El hospital al que les había conducido el sistema de navegación del teléfono móvil de Altmann resultaba tan desagradable por dentro como por fuera. No había una sola luz encendida en el sencillo edificio de tejado plano, ni tras las ventanas cuadradas de las habitaciones ni allí abajo, en la recepción vacía. Olía a papel pintado húmedo y cuero viejo; desde que habían entrado al edificio, Noah creía sentir en la lengua un polvo espeso.
Le ardían los músculos, ya no podía mover los hombros después de haber cargado con Oscar todo el camino desde el lugar del accidente hasta la clínica sin dejarlo en el suelo ni una sola vez. Altmann había tratado de convencerlo en vano de que dejara a su compañero allí.

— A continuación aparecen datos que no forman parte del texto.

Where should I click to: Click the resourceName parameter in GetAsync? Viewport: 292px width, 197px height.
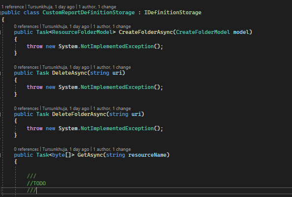tap(147, 155)
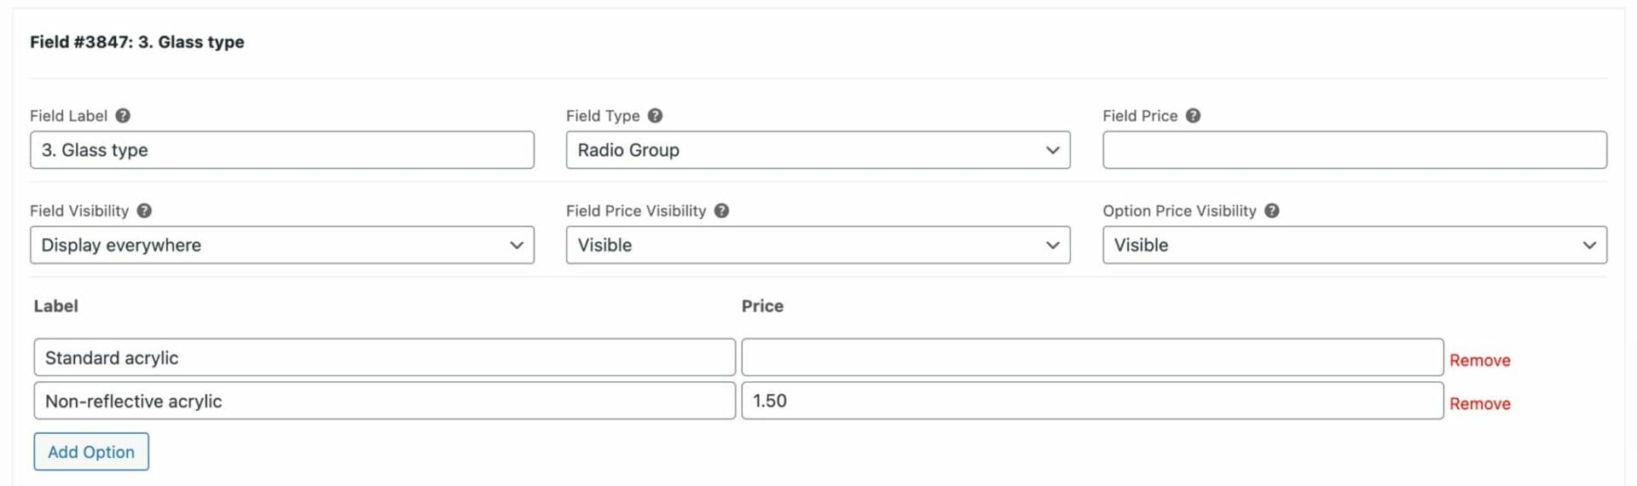Focus the empty Field Price input
The height and width of the screenshot is (486, 1637).
(1355, 150)
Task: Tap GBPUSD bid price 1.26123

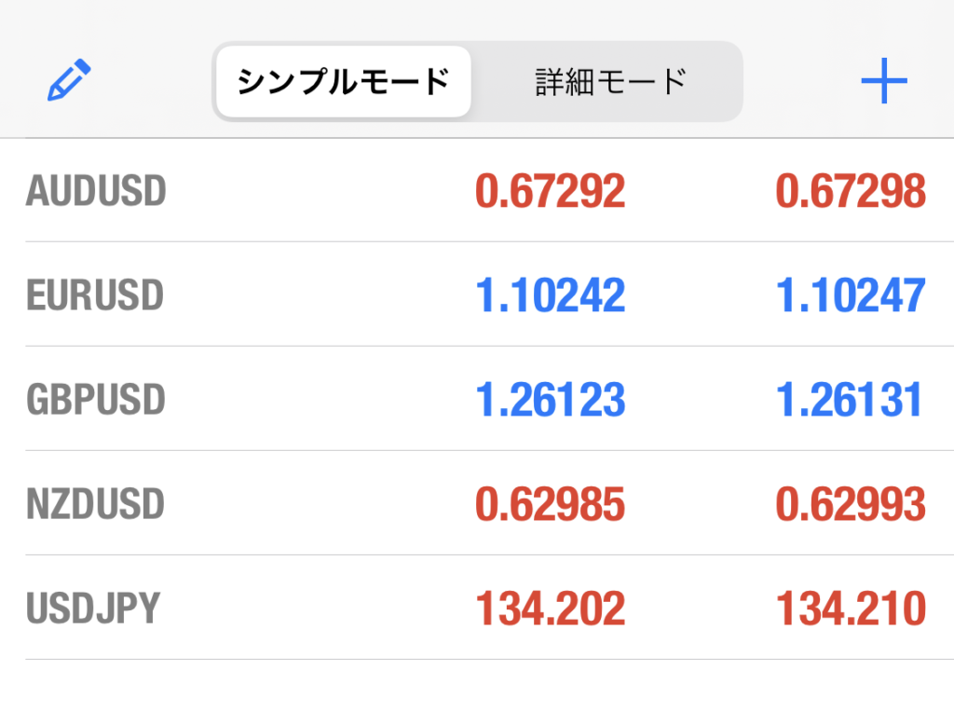Action: point(550,400)
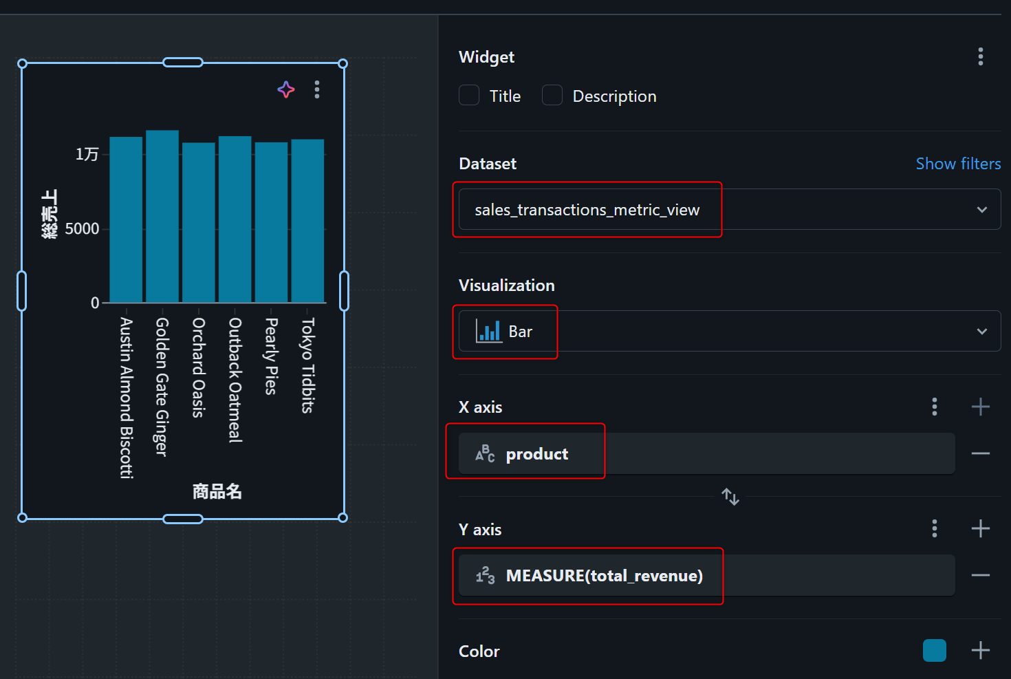
Task: Add a field to X axis
Action: click(980, 407)

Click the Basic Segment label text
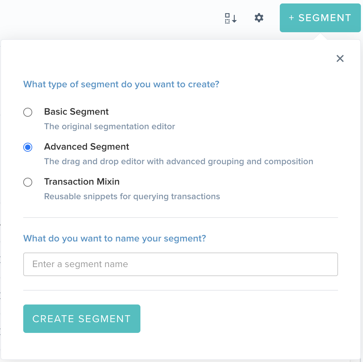click(76, 112)
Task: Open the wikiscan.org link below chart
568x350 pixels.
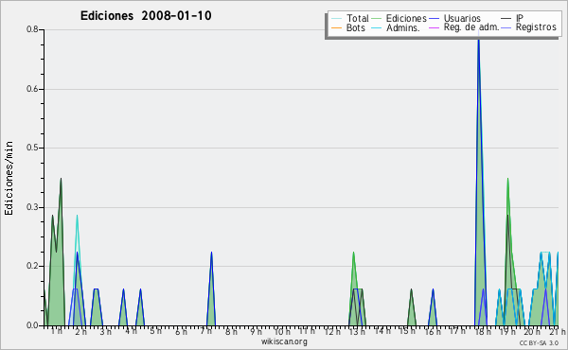Action: [284, 341]
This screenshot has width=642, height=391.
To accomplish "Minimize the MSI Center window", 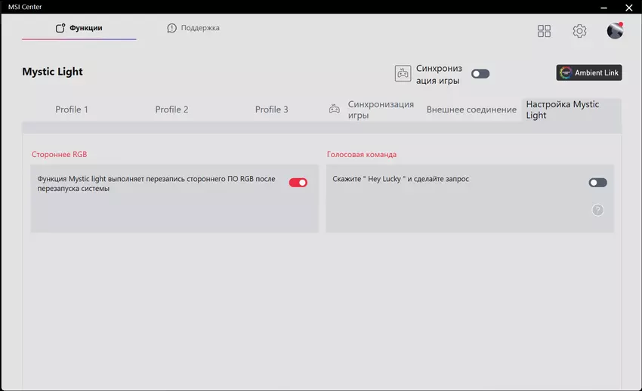I will coord(603,8).
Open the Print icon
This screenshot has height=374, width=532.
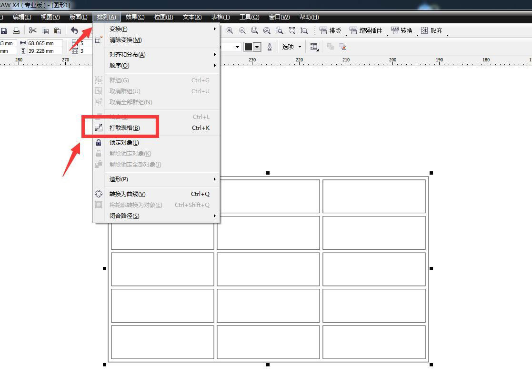(16, 30)
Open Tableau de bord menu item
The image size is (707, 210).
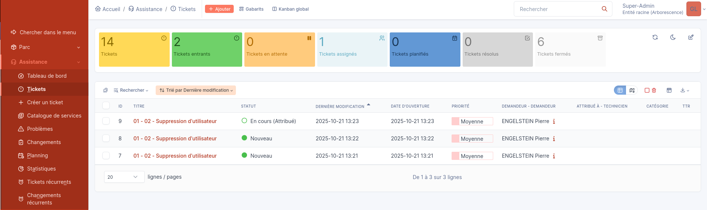47,76
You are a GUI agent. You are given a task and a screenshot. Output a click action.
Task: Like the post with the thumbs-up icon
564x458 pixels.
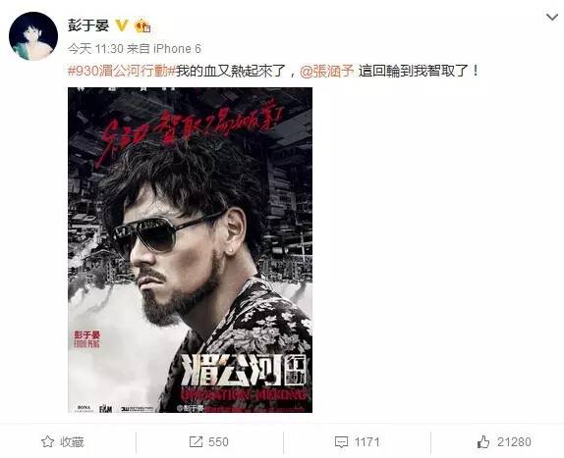(x=483, y=442)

Noah no habría sido capaz de dejar atrás a Oscar como un lastre inútil, ni siquiera cuando notó que el cadáver evacuaba. Había ignorado el olor, la humedad y el peso, que parecía crecer a cada paso, y ahora, media hora después, se arrodilló completamente agotado y sin aliento ante el cuerpo inmóvil, que había colocado sobre un banco para visitantes con aspecto de asiento de coche deportivo.
Oyó chasquidos sobre su cabeza, y con ese ruido despertaron la mayoría de los tubos de neón colocados en el techo. Noah se levantó y se volvió hacia Altmann, que al parecer había encontrado un interruptor.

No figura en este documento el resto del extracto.